The Next Generation of Digital Banking Models

The banking industry is going through an era of seismic change as new technology, shifting consumer expectations and regulatory initiatives to spur competition completely transform the financial services landscape. Speaking on a recent FinTech Tour webinar, 10x Banking’s Chief Marketing Officer Lucy Heavens joined Banque Saudi Fransi’s digital team including Grant Niven, Head of Group Digital, Ben Lloyd, Head of Digital Product, Milon Veasey, Head of Open Banking and Mike Cunningham, Chief Strategy & Digital Officer, to talk about the digital banking models that could reshape how people bank in the future.

Here are five key takeaways from the discussion:

1. Invisible banking

The future of banking is invisible, says Heavens. Consumers want a frictionless, seamless experience when making payments or buying goods. In the past, if you wanted to buy a new TV you may have had to go away and apply for a loan from your bank to finance it—now, everything is embedded within the same process, so the banking part of it is invisible, Heavens says. Lloyd calls this trend ‘bed-to-bed banking’. “From the moment you wake up, your watch knows your heart rate, it knows what time you eat, it knows what time you drive to work, knows what time you take lunch, what time you pick the children up, have dinner, go shopping, across the whole value chain of your life between the moments you wake up and go to sleep, there will be a silent banking partner providing you with all your transactional and banking services throughout the day,” he says.
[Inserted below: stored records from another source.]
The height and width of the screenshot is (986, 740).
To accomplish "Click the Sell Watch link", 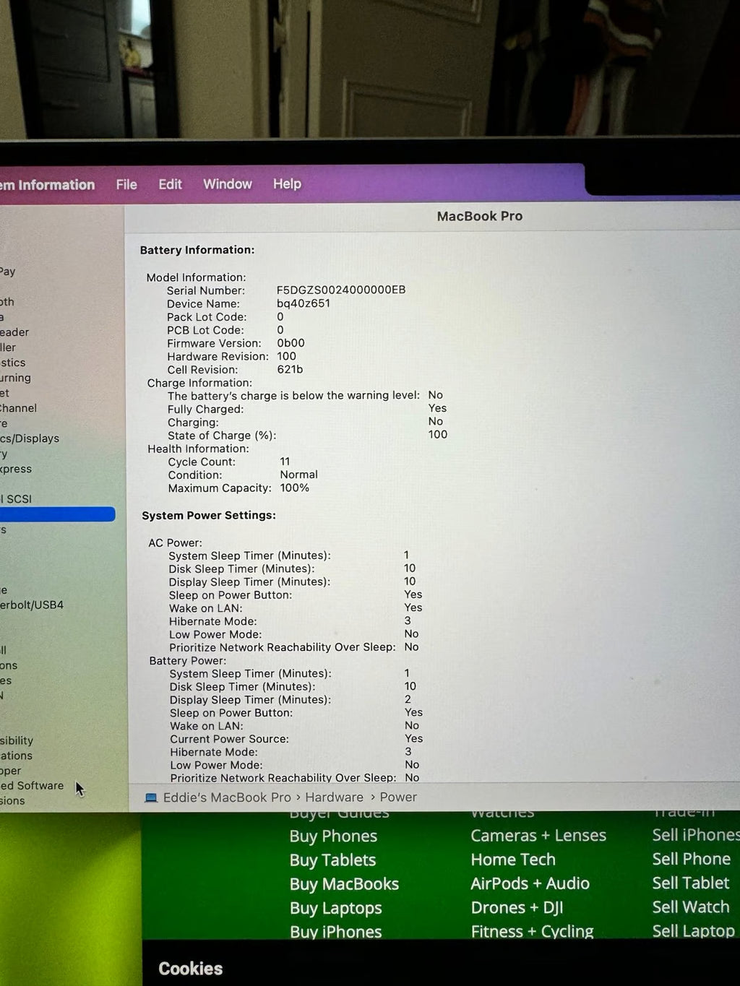I will 690,907.
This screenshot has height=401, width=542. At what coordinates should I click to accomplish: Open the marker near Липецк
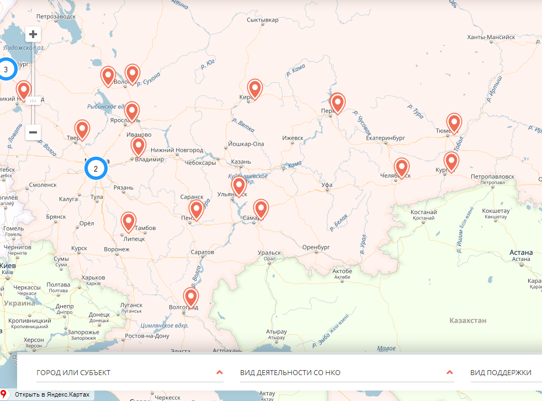(129, 221)
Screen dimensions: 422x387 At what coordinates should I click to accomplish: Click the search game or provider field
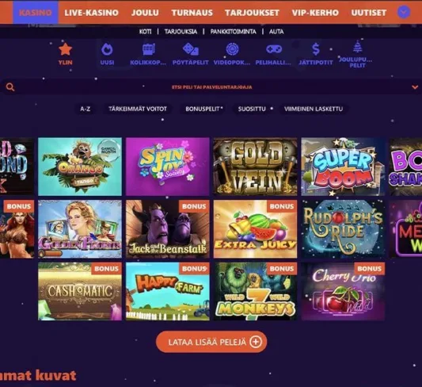pyautogui.click(x=212, y=87)
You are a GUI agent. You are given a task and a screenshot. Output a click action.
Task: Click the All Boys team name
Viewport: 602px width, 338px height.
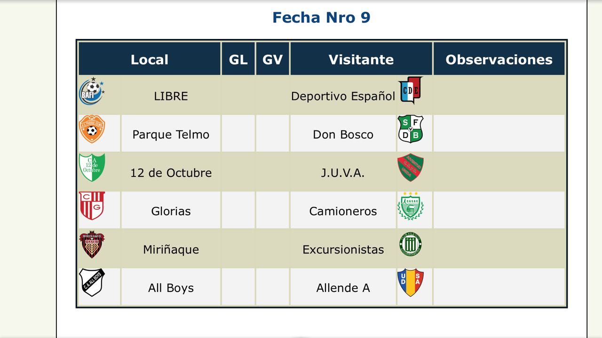pos(171,288)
In other words, in the future banks are going to act as utilities that function behind the scenes. “That’s where consumers are coming in and we’re seeing this massive shift of people just wanting access to services when they want them and move away from some of the traditional boundaries that we’ve had,” says Niven.
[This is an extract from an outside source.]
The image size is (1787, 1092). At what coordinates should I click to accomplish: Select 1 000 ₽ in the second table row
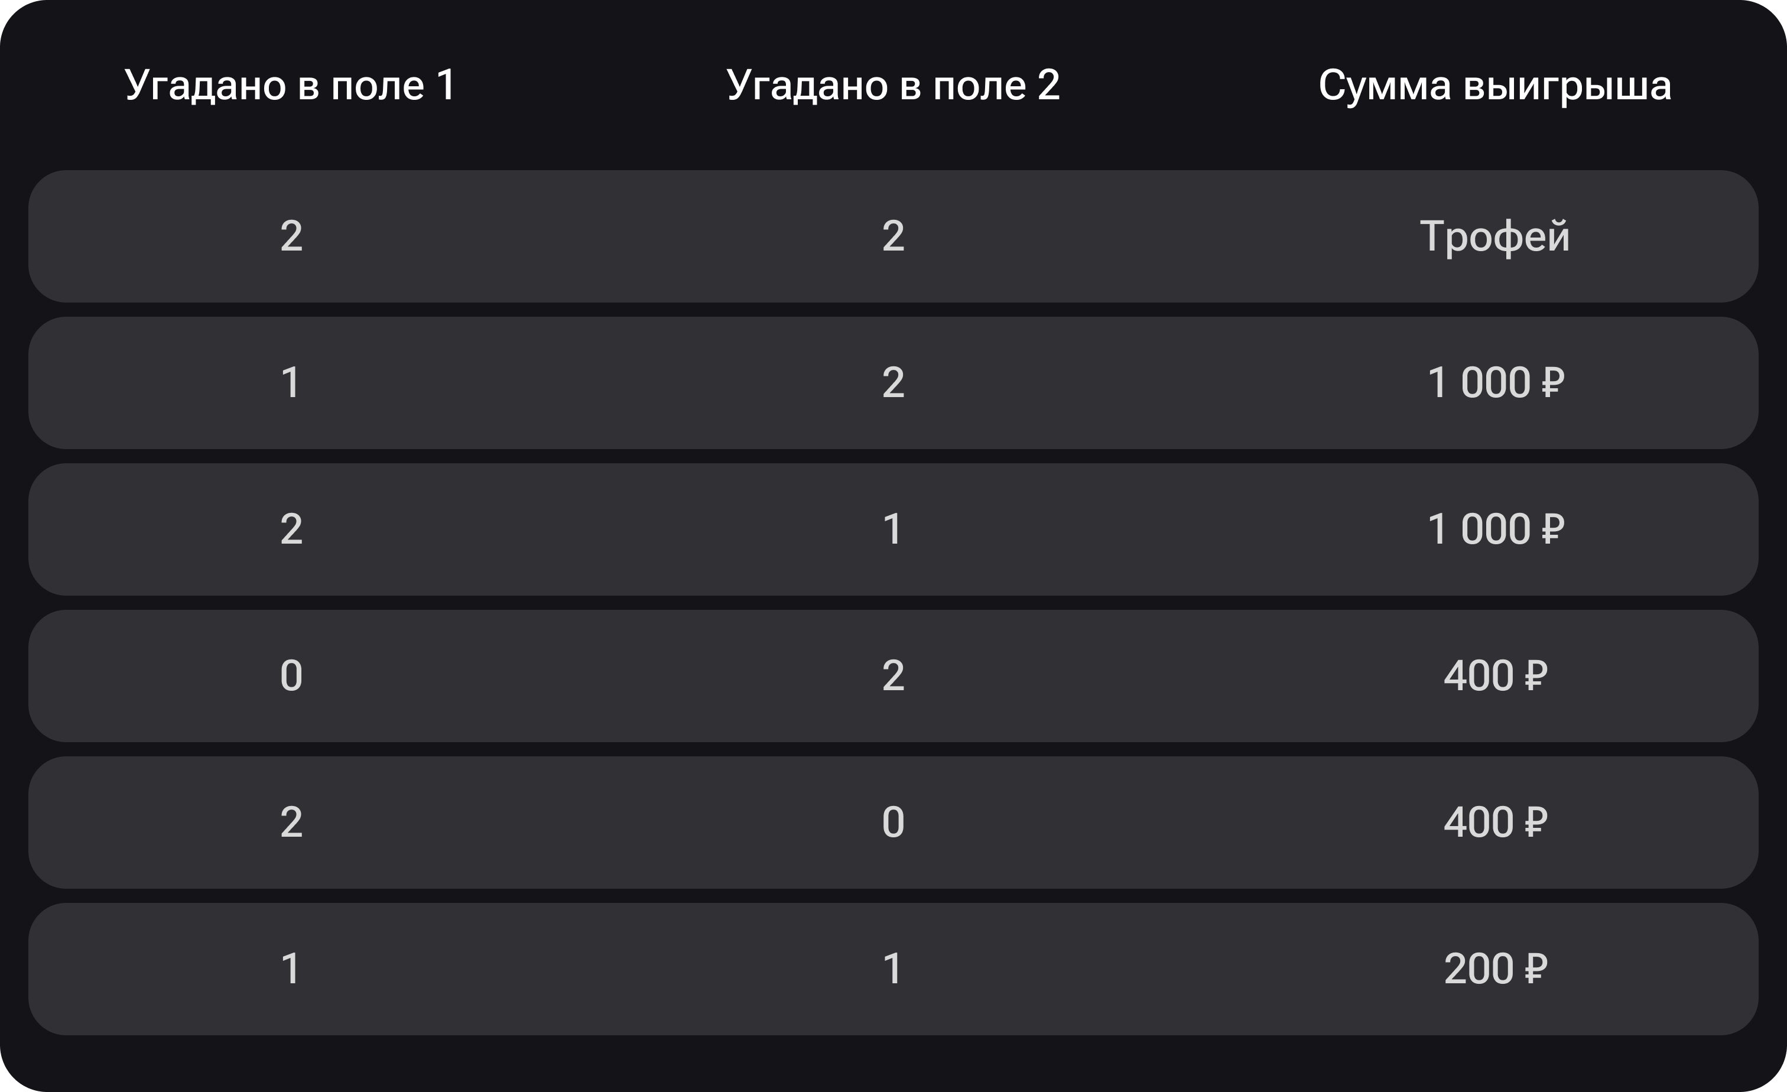1495,383
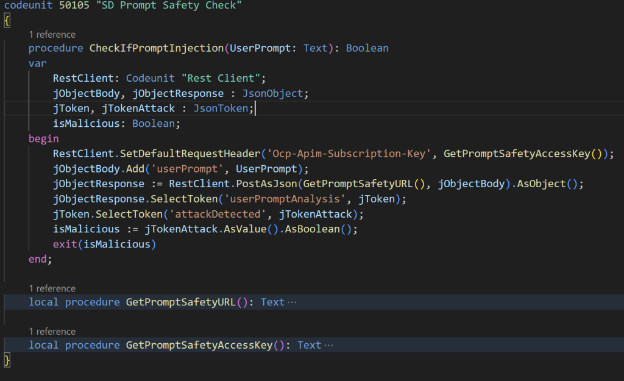Click the JsonToken type in the var section
The image size is (624, 381).
(x=221, y=109)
2. Don’t mix up open banking and banking-as-as-service

Open banking and banking-as-a-service (BaaS) both rely on APIs but it is important to understand the distinction between the two, says Heavens. “Banking-as-a-service is a model that falls under the umbrella of open banking, so it’s the set of services that requires a banking license to underpin them and it’s how banks can provide their license as a service to non-regulated entities, like retailers for example, so brands can serve their customers better with the things they want and need,” she says. To provide banking-as-a-service, you need three things: a banking license that you are happy to effectively loan out, technology to facilitate the service and a suite of financial services that your banking-as-a-service clients can sell to their customers. Open banking, meanwhile, is the framework that makes all of that possible. “The main difference between open banking and banking-as-a-service centres around how those APIs are used—banking-as-a-service uses APIs to access banking functionality, whereas open banking uses APIs to access consumer data,” says Heavens.

3. Speeding up innovation

One challenge incumbent banks face is that regulatory constraints often mean they can’t move as fast as they would like when innovating with new products. “The thing that differentiates lots of FinTech’s from us is their ability to execute at speed,” says Lloyd. Forward-thinking regulators can potentially help banks become more nimble. In Saudi Arabia, for example, the regulator is rolling out a new supervision programme that enables banks to innovate more rapidly by submitting new product approvals digitally, which will then be reviewed by AI. “This means we will be back at the table when it comes to speed of innovation because we’re going to close the length of the feedback loop with the regulator,” says Lloyd. Even so, the pace of innovation may still be sluggish compared to FinTech’s. “While the banks are able to move more quickly, from a FinTech perspective it’s still relatively slow, so having an expectation around what that real timeline could look like is super important,” says Veasey. Faster isn’t always better either, adds Cunningham. “If you’re going to reinvent finance and be disruptive, it takes time -you don’t need to rush this, it’s really important to get there with the best stuff rather than just be first to market with stuff.”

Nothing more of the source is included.